There was an educational psychologist who had a special needs son who had come to talk to parents like us. She was ten years ahead in her special needs journey and felt she was able to come chat to us. Perhaps it was that I was the only parent there with a terminal diagnosis, and one of the few who was regularly receiving announcements of other children we knew who had died, but her talk didn’t resonate with me.

First, she talked about coping. I think there is a huge difference between coping (which we all do out of necessity to keep our children safe and alive) and coping well.

I’m not coping well. And you can tell. I’m snappy, unfocused, and go from fine to deep deep in the abyss. In the meantime I have to hustle to get myself moving, but that hustle has zero results, I’m hustling but I’m a mess. I’m easily distracted and really have to force myself with lists and checks to make sure Mikaere’s needs are met (I’m not talking about his basic needs, I can do feeds, nappy changes and meds and appointments with my eyes closed. I’m talking about chasing up that gastro and respiratory referral that went nowhere, calling back the wheelchair lady who called to book an assessment and his anti-epileptic dose needs increasing and I should reach out to the neurologist and I need to chase the nerve/skin biopsy sample to make sure the fibroblasts get to the researcher, and I need the community nurse to update the gp with his latest doses cause the pharmacy got a prescription with the wrong ones last week. The OT needs chasing, because he’s due another block, and his chair needs a new pommel/groin strap that makes his current chair unsafe. Can I fit in more CME or ABM? I need to chase the therapist…) That stuff, the never ending special needs loose ends that would fly off into the wind if I’m not careful).

But it’s work. It’s work that requires attention to detail and focus and time and I have none of those things. At first I was all make it achievable. Do five things. Just five. But then Kai had a seizure or an unexpected therapist showed up on the wrong day or the carer was sick and couldn’t come and my day was derailed. My days are always derailed.

So come 3pm and I haven’t eaten and am only half dressed (despite the three therapy appointments we’ve already had) and I need to hustle to get Kai down for a nap and still do his blend before 6pm and just… I’m struggling. I’m struggling. It’s all hands on deck, what do I need to do to get through.

Anyway, back to that talk. She didn’t give us strategies for coping. She asked US to provide strategies.

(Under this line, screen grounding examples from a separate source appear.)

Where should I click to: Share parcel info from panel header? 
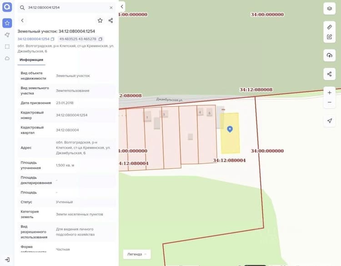[x=110, y=20]
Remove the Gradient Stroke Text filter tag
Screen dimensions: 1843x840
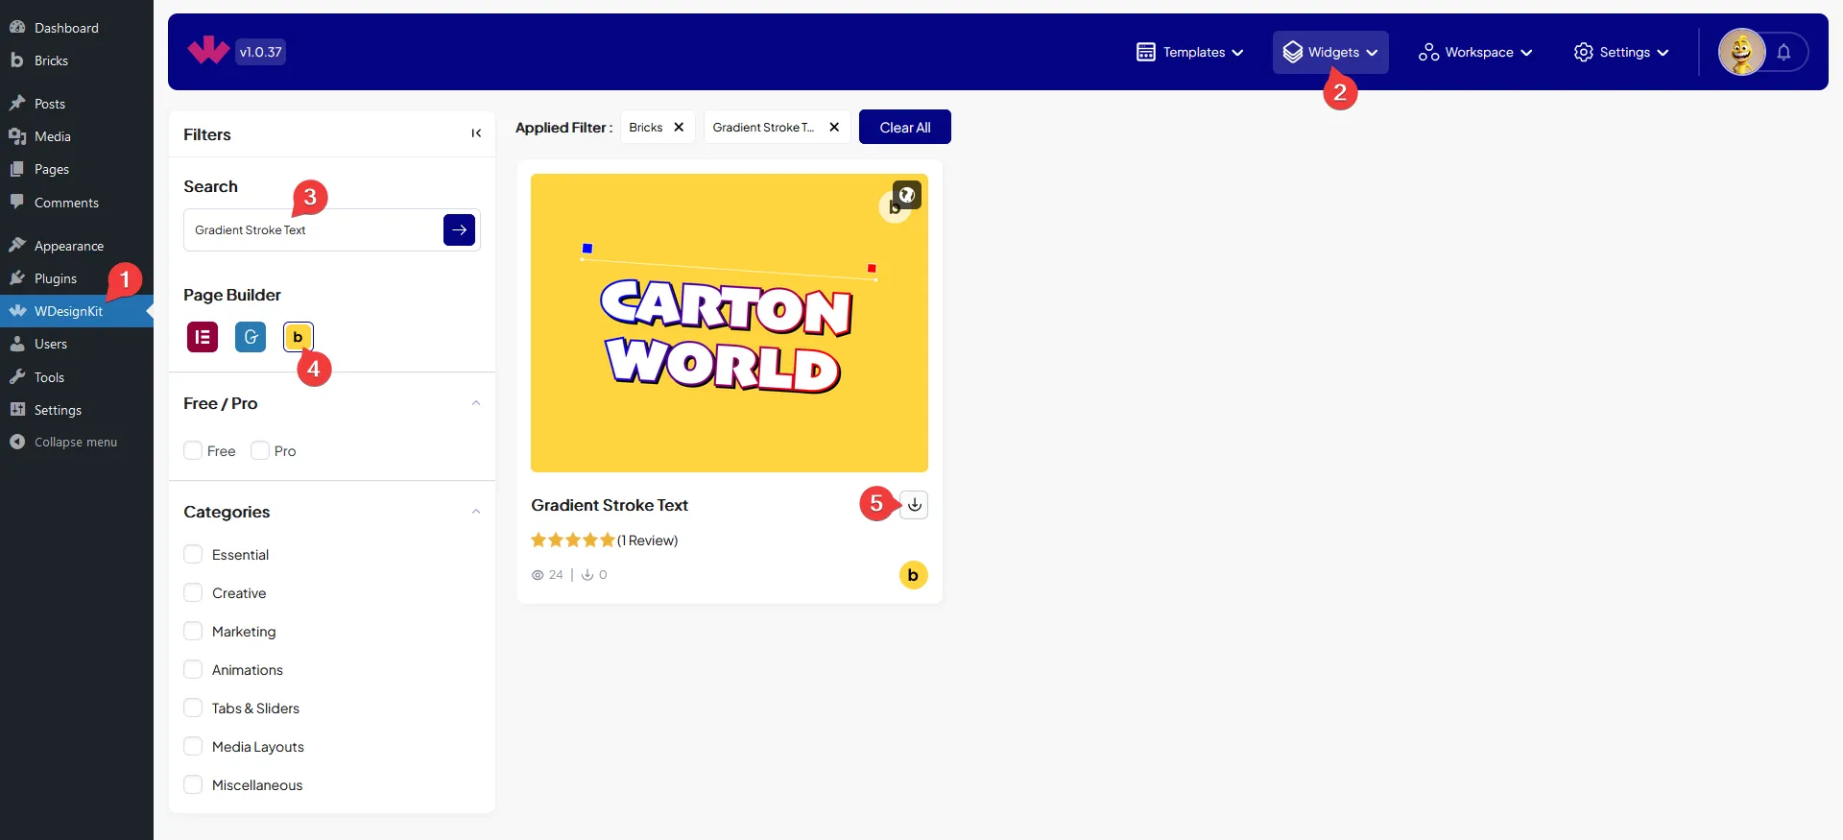pos(834,128)
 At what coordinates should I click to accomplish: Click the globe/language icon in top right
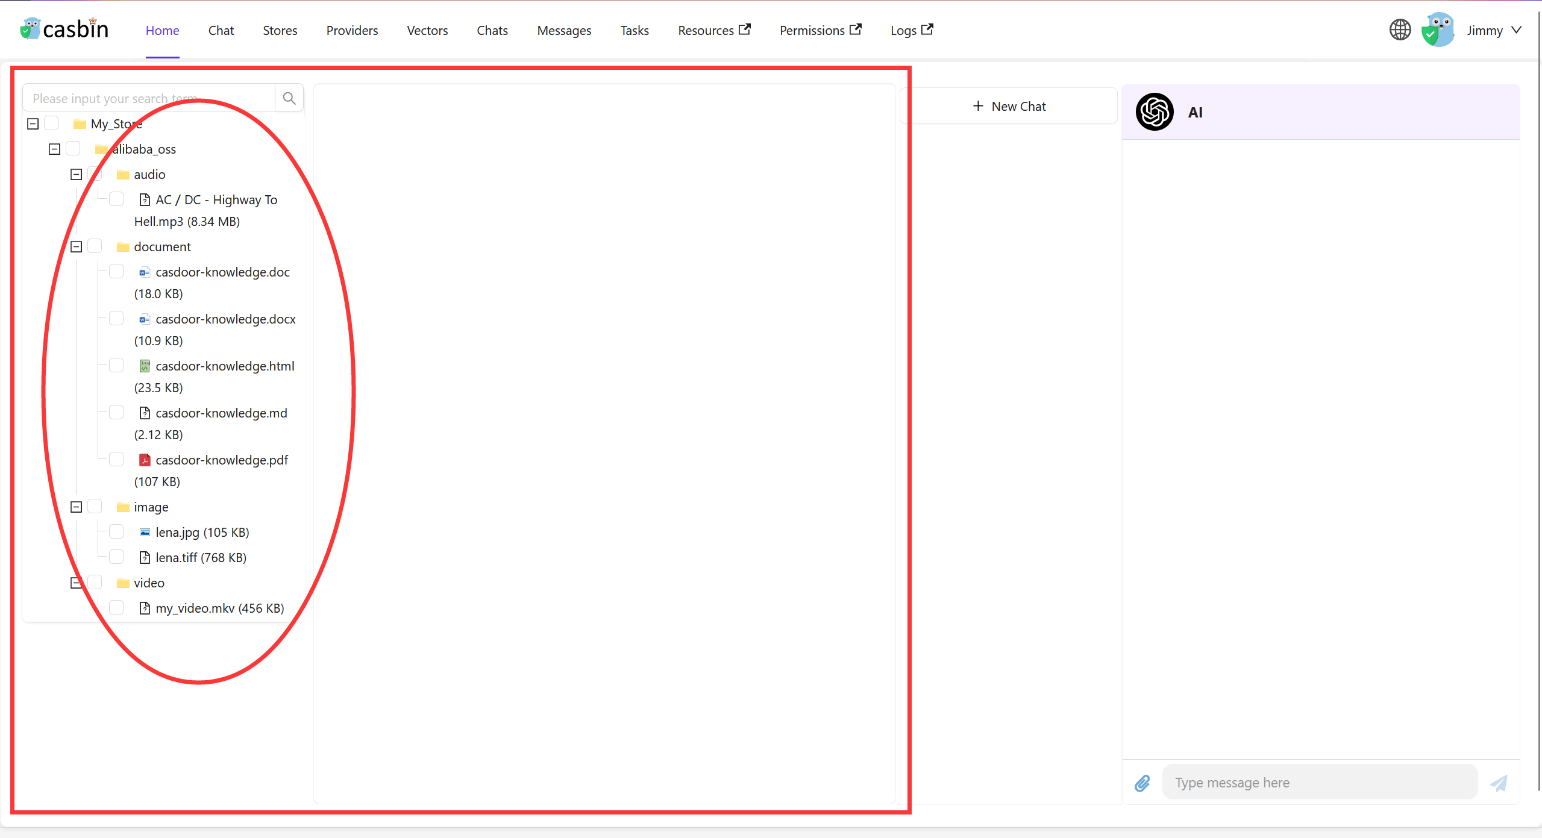pyautogui.click(x=1400, y=30)
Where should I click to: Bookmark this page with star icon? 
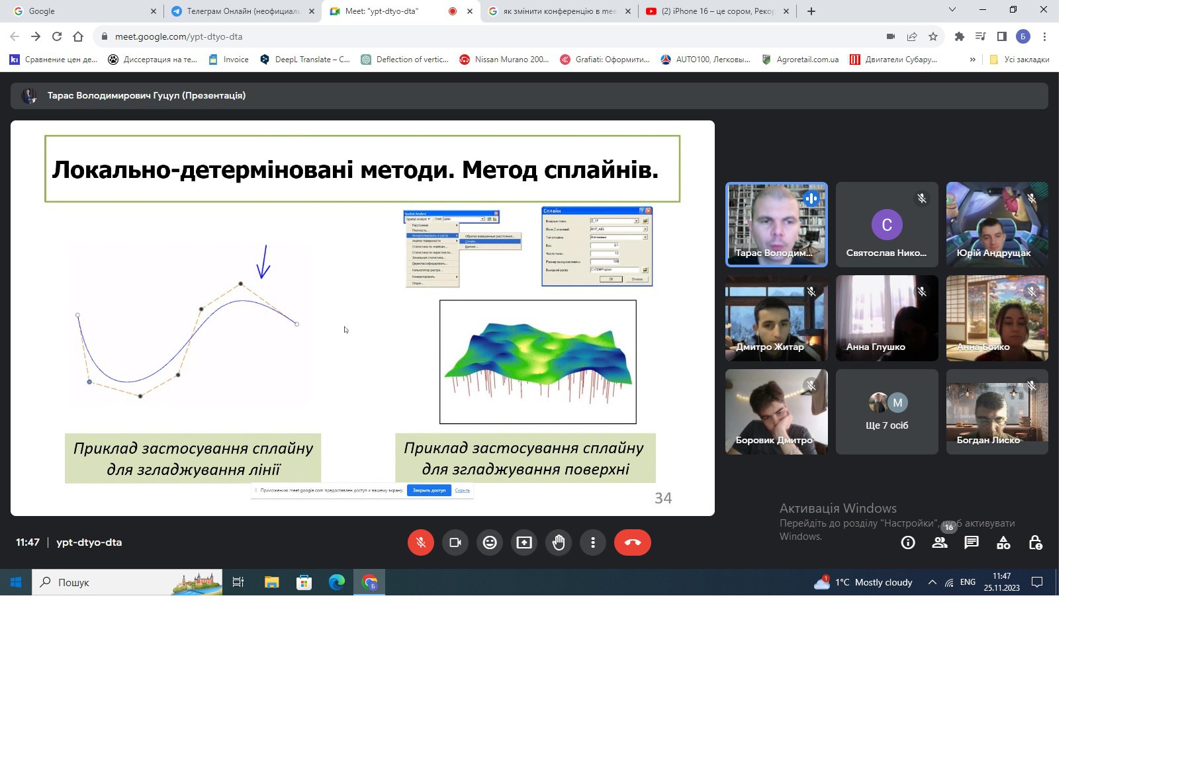click(933, 37)
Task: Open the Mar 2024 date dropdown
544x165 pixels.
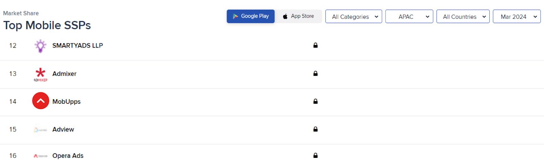Action: (x=517, y=16)
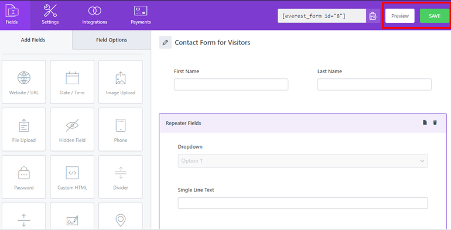Screen dimensions: 451x230
Task: Add an Image Upload field
Action: click(121, 82)
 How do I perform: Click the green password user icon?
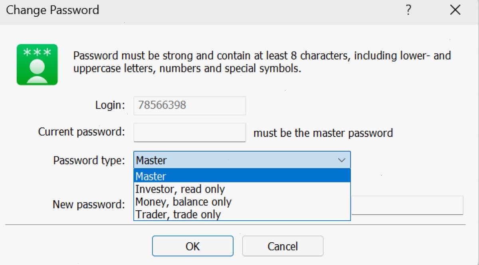tap(37, 65)
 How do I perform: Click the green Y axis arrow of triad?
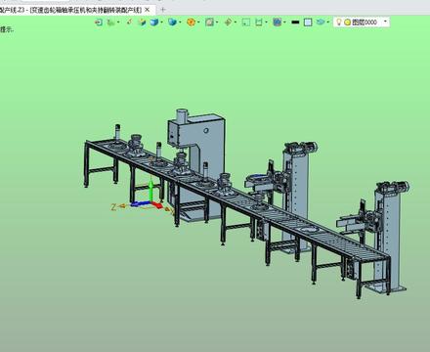pos(151,191)
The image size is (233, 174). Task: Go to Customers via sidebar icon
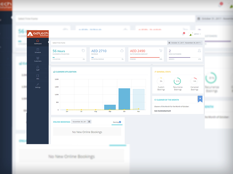pyautogui.click(x=38, y=58)
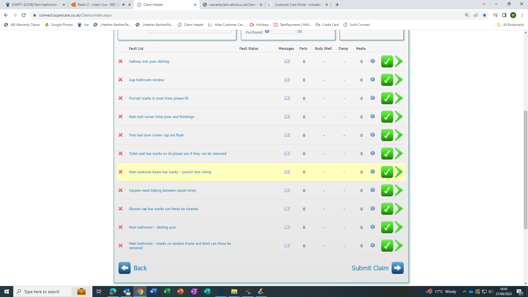The height and width of the screenshot is (297, 528).
Task: Expand Main bathroom window frame fault chevron
Action: click(399, 246)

Shut up. I have no strategies, which is why I came to the damn talk. I want to know what it is I can do that fits in Kai’s day that’s affordable that I can do.

There weren’t many. Exercise and therapy and socialising (aka, drinking. Not even kidding). But they’re all things that get cancelled on a derailed day, and our days are often derailed. The main thing on the list that I could do was drink. I’m not even kidding. But I can’t use alcohol as a coping strategy because I need to be sober for Kai.

After the not very helpful talk I went to the local pub with a handful of other social needs parents. I drank gin and bitched about the inefficiency of the NHS central booking/appointment system, and nodded as other parents bitched about EHCP’s and having to fill out the DLA forms and fighting with their dieticians about the blended diet. It was beautiful. But that was one night, when my boy was safe at home with Sam and a nurse. That’s not a regular thing, and so sue me if I don’t want drinking to become my main coping mechanism.

My point is we live the special needs life. It’s hard. So hard. But we move forward out of necessity, because these are our kids lives. We cope out of necessity. We show up. But that doesn’t mean we’re coping well.

Coping well, that’s what I want to know how to do.

It occurs to me, that as I reach well over two years of living the special needs life, as he gets older and requires more support, and the support we get is less, I now understand why special needs parents ahead of us have the attitudes they do. They’ve been in the wars longer, they’re less green, and they don’t have answers either.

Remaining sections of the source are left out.